Diante da calamidade pública no Rio Grande do Sul, a Prefeitura de Porto Alegre, sob a liderança de Sebastião Melo, optou por contratar a empresa americana Alvarez & Marsal para coordenar a reconstrução da cidade. Esta decisão gerou polêmicas, dado o histórico da empresa em crises anteriores, como o desastre de Brumadinho e a privatização da educação em New Orleans após o furacão Katrina. Ambas as situações resultaram em soluções insatisfatórias e prejudiciais para as comunidades afetadas. A empresa é muito conhecida por outro fator: seu papel em limpar o nome dos gestores públicos negligentes e ineficientes em situações de catástrofe.
Em contrapartida, as universidades públicas têm mostrado um enorme potencial em oferecer soluções sustentáveis e baseadas em evidências científicas para enfrentar crises climáticas. Um exemplo é o grupo interdisciplinar de pesquisadores da UFRGS, que criou um repositório de informações geográficas permitindo análises e simulações para auxiliar na tomada de decisões em momentos de crise. Essa ferramenta é essencial para a reconstrução e planejamento urbano resiliente.
Qual o interesse da prefeitura em contratar uma empresa de índole duvidosa, por uma quantia gigantesca, quando tem à disposição iniciativas muito mais efetivas desempenhadas por cientistas e pesquisadores de instituições públicas? Uma saída organizada a partir das pesquisas das universidades públicas, órgãos especializados nos temas climáticos e cientistas com atividade pública, além da integração das comunidades atingidas no debate e tomada de decisões, é muito mais efetiva — além de não custar milhões aos cofres públicos. A participação ativa desses atores pode garantir que as soluções sejam fundamentadas em ciência e voltadas para a sustentabilidade e resiliência a longo prazo.
Se o governo municipal continuar a aplicar políticas ultraliberais e negligenciar a ciência e a comunidade, a cidade permanecerá vulnerável a futuras crises climáticas. Portanto, as universidades públicas desempenham um papel vital na formulação de estratégias eficazes para a recuperação e adaptação às mudanças climáticas, oferecendo conhecimento técnico e científico indispensável para um planejamento urbano robusto e inclusivo. Repensar Porto Alegre à luz da atual tragédia será crucial, integrar os conhecimentos produzidos nas universidades é indispensável.
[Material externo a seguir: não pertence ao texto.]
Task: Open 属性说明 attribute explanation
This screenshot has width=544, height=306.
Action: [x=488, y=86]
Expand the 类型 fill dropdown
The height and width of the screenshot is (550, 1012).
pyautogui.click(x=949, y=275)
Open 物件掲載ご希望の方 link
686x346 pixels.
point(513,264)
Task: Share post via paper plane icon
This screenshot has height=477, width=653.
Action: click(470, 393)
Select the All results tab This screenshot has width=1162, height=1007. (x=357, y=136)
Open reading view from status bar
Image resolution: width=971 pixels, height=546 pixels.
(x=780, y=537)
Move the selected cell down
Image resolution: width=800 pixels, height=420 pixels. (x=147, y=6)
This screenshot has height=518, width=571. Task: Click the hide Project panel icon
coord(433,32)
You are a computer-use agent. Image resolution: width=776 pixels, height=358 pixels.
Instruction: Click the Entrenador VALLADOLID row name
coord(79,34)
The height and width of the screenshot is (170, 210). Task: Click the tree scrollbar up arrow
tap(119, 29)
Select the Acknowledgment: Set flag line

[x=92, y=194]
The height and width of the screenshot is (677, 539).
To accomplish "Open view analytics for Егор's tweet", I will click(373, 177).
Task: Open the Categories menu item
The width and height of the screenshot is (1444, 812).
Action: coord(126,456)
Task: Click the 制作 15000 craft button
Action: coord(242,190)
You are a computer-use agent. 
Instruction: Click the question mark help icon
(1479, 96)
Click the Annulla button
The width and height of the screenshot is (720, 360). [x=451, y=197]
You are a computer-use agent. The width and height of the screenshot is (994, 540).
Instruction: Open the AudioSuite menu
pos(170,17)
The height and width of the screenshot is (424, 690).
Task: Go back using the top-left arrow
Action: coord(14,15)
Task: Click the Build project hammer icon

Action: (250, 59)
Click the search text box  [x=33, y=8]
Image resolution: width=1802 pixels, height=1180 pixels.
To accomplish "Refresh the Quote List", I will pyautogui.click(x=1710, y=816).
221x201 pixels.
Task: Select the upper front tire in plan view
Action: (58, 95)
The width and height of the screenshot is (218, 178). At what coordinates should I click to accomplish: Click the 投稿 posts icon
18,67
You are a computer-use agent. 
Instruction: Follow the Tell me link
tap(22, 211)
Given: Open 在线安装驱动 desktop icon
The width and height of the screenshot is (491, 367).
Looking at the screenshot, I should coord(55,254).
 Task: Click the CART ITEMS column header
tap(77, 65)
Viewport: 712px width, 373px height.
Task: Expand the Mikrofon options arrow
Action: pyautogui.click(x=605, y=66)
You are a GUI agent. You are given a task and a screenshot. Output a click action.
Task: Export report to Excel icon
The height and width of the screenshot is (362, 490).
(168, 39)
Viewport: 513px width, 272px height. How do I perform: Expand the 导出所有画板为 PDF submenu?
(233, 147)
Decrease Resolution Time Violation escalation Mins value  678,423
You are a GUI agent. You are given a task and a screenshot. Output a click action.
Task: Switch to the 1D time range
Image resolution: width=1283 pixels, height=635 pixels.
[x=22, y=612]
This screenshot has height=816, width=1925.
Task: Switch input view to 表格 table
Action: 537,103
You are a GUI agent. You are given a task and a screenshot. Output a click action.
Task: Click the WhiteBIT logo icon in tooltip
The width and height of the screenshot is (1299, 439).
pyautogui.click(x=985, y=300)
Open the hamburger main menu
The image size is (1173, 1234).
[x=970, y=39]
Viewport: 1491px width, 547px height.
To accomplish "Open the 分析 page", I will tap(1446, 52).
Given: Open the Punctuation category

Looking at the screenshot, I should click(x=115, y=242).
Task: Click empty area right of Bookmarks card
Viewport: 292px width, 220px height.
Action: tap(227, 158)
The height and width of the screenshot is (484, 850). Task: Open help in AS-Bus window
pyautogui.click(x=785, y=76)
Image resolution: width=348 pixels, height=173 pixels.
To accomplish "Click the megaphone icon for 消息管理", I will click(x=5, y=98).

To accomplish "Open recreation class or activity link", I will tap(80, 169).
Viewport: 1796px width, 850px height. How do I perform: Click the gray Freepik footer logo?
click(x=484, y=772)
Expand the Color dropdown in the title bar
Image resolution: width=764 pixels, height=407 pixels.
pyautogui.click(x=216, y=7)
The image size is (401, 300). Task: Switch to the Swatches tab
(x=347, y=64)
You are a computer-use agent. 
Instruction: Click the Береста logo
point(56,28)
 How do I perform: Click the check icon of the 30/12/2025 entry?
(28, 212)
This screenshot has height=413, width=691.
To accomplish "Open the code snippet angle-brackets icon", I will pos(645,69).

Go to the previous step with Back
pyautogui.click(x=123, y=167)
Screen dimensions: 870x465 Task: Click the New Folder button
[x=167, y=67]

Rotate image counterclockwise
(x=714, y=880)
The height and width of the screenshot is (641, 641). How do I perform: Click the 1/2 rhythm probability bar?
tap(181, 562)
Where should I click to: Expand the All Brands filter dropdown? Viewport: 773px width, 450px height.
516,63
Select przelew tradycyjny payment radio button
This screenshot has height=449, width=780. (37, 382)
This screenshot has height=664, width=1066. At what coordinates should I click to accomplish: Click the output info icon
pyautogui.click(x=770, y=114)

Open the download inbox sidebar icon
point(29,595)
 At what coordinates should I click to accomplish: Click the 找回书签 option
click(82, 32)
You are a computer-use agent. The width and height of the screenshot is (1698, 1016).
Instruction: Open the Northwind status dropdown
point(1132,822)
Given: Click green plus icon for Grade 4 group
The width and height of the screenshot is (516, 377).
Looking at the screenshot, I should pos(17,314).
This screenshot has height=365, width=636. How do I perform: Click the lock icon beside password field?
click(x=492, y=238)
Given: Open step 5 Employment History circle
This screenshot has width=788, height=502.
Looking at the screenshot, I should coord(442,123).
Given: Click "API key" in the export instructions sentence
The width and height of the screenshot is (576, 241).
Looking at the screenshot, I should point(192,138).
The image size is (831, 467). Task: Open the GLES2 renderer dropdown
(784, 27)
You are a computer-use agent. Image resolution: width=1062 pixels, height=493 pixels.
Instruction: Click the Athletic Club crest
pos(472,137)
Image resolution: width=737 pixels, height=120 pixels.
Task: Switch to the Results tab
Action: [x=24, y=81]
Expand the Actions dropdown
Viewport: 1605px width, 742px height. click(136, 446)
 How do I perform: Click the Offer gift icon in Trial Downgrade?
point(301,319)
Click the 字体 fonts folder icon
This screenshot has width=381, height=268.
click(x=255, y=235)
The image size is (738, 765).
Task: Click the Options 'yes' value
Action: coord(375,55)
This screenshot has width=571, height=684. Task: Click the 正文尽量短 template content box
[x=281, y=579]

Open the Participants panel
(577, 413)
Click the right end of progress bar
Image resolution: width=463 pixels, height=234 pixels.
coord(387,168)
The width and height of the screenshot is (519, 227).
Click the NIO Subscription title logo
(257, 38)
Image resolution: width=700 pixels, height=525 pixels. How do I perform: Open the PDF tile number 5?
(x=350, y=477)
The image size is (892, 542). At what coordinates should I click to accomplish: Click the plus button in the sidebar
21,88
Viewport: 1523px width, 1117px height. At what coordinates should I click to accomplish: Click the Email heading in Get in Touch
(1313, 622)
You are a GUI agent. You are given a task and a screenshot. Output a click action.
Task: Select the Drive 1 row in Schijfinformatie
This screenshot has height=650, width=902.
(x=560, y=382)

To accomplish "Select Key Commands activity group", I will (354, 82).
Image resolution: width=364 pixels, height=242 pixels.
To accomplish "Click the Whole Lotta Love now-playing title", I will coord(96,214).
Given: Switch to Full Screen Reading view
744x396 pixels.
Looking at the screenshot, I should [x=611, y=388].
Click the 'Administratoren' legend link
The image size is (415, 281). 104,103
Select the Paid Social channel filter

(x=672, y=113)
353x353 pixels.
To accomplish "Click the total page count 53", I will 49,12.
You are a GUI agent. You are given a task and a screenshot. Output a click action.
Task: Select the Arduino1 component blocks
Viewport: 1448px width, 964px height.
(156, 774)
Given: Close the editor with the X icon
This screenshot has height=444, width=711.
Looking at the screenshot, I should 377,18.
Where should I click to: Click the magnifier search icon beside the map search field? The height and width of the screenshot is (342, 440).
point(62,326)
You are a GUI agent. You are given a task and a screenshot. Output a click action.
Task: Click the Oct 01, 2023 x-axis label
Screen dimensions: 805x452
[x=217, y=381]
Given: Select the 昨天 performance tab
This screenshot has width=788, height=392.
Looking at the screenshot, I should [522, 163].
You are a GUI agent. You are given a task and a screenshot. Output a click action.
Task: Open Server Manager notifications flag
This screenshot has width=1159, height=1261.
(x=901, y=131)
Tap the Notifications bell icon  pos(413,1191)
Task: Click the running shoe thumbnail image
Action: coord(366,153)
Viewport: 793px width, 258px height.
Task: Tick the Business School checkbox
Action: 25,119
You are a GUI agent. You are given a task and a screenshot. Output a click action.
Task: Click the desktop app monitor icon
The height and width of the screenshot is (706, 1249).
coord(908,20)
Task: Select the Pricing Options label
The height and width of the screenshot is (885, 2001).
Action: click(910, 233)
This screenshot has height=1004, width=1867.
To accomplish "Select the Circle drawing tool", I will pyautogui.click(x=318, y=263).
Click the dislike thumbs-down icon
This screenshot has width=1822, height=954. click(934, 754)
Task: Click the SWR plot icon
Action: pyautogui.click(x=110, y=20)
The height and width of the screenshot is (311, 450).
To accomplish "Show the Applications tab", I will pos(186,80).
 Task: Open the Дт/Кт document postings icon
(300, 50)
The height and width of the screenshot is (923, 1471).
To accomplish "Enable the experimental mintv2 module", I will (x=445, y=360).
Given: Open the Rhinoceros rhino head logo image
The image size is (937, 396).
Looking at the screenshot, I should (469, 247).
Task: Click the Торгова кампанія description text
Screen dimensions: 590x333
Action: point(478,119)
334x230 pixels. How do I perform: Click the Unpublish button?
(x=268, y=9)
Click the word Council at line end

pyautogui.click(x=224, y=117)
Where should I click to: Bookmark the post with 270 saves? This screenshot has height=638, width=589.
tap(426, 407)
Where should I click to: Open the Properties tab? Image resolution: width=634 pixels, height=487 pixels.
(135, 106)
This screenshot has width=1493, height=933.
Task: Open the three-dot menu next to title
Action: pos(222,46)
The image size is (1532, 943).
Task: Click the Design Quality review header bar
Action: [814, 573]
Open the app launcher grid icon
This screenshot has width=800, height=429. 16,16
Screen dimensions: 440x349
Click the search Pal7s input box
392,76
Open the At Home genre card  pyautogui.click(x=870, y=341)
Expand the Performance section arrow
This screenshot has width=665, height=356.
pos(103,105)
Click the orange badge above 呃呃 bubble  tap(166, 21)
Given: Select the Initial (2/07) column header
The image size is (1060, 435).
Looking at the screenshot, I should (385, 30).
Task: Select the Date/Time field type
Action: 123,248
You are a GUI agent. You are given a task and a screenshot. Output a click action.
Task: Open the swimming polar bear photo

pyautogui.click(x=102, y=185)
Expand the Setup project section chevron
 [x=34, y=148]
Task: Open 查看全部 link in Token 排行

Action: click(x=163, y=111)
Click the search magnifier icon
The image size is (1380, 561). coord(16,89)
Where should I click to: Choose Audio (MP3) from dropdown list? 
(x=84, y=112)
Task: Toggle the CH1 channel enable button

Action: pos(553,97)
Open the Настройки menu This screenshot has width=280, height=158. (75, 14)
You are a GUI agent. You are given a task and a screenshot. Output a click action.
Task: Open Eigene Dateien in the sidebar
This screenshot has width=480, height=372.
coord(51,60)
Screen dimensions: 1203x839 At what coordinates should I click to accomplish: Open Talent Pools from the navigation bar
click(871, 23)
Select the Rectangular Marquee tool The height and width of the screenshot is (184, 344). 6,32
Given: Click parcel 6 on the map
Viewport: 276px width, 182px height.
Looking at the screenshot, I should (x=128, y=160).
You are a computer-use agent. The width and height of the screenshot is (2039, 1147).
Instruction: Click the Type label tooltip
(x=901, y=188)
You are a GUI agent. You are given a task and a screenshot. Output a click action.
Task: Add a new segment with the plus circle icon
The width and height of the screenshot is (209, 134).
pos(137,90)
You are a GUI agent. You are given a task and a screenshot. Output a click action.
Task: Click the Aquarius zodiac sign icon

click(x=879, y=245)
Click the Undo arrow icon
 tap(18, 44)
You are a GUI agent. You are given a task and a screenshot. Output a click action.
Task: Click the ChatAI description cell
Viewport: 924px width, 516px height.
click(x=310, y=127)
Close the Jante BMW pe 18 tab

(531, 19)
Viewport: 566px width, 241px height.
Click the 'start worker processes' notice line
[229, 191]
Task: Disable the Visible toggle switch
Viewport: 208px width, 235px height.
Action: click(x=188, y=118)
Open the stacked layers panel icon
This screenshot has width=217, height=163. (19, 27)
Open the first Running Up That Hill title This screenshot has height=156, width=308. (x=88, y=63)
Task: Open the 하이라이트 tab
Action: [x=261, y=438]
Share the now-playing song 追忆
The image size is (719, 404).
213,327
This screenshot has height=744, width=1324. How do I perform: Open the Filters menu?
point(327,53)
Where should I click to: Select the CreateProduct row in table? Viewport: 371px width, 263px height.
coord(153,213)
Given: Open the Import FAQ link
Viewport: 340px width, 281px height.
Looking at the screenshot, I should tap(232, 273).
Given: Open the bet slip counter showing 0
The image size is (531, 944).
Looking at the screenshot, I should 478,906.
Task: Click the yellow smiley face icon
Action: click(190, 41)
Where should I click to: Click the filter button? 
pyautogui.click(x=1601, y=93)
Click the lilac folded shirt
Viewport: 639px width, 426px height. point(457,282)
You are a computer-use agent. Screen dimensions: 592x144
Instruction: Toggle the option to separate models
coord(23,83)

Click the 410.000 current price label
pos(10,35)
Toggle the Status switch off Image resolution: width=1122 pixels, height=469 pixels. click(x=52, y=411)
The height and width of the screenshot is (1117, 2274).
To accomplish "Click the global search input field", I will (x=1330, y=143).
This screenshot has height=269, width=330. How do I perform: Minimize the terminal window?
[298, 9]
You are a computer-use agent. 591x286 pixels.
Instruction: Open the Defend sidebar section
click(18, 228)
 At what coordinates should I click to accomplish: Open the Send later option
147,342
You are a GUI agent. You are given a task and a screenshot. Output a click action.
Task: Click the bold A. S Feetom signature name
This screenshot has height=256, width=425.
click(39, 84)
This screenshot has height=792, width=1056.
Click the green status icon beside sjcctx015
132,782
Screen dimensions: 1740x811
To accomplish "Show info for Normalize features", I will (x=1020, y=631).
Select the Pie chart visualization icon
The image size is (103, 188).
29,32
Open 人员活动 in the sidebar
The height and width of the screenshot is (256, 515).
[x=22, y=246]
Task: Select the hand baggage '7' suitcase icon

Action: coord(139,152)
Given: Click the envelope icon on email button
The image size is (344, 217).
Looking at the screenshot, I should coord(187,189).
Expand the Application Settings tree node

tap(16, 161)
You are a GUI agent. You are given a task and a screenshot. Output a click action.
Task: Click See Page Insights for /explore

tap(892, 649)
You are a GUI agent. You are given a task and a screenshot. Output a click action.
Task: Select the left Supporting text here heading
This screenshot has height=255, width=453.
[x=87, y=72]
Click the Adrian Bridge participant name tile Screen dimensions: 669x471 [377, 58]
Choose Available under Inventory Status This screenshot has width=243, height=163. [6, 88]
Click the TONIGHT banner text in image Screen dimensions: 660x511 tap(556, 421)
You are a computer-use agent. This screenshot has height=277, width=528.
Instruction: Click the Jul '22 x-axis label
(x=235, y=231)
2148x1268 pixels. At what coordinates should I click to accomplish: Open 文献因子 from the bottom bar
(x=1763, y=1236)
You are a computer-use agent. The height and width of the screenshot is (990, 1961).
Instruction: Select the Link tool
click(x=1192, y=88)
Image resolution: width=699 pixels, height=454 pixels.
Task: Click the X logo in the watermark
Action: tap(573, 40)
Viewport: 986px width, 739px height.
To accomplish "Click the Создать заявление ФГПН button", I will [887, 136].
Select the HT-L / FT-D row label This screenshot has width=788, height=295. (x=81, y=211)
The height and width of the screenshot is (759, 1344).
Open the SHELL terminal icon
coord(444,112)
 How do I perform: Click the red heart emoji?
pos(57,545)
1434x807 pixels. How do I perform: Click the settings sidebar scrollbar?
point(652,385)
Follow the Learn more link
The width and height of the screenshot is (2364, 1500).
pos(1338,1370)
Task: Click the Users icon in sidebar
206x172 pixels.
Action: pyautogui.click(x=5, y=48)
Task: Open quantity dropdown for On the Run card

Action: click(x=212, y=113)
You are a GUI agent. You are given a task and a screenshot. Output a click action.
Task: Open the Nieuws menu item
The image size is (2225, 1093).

As universidades públicas têm um papel central na reorganização do Estado, proporcionando suporte científico e técnico para políticas eficazes. Sem essa reconstrução e colaboração, continuaremos vulneráveis a futuras crises climáticas e desastres. A professora Marcia Barbosa, do Instituto de Física da UFRGS, lidera a iniciativa da construção do Programa Gaúcho de Emergência Climática e Ambiental e destaca a importância da colaboração entre universidades, governos e comunidades para implementar soluções eficazes e sustentáveis, evitando a repetição de reconstruções ineficazes. A proposta também enfatiza a necessidade de diálogo com o poder público e a aplicação adequada de recursos financeiros para prevenir futuras tragédias climáticas.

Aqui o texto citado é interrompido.